The U.S. dollar has made some gains against some of his counterparts since Opening markets in Sydney, showing strength versus pairs such as the New Zealand dollar and the Canadian dollar, and of course, in front of gold (gold / U.S. dollar) … Even if these developments are likely to be temporary until investors see the third set of quantitative easing as it is, a temporary Band-Aid, not a solution under any circumstances.
As a result, gold retreated / U.S. dollar after he had climbed last week to near its highest level in 12 months at 1790.50, with the pair falling this time of high 1777.30. With this, in the month of February, when the price reached its height, down more than 1,000 points in a single day and was descending pattern that continued almost to hack up the latter, which began on August 21.

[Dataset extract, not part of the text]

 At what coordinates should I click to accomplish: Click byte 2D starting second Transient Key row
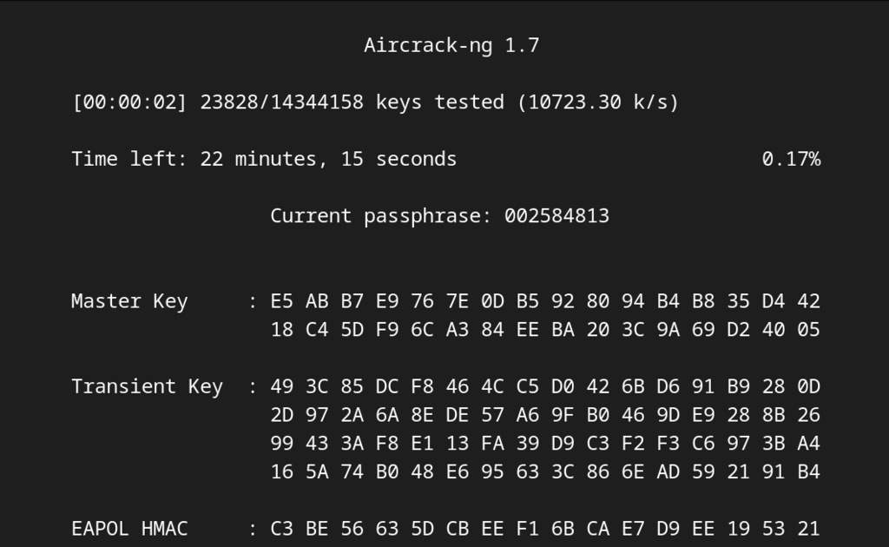(282, 415)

Since then, the pair began moving steps toward the top with stops at every 200 -300 points to correct or strengthen small. This is important, since we had see furtherance last before the pair tries to move towards the highest level during the month of November 2011 or thereafter.
Fibonacci projections indicate that I might see this pair rise until 2350 but it is not clear how long it takes to get there. If the price manages to penetrate the lowest level yesterday at 1753.80, it is possible to see the pair back up to the level of weekly S1 at 1737.37, which is also a region that contains many of the highs and lows that go back to the beginning of 2011 and a high level of support.
If penetration rise last week, improvement predicted that up to the level of 1800 at least. Resistance in the bigger picture is the key when 1790 and 1810, but there are a lot of points that must be achieved on the way to the top, and may not stop there.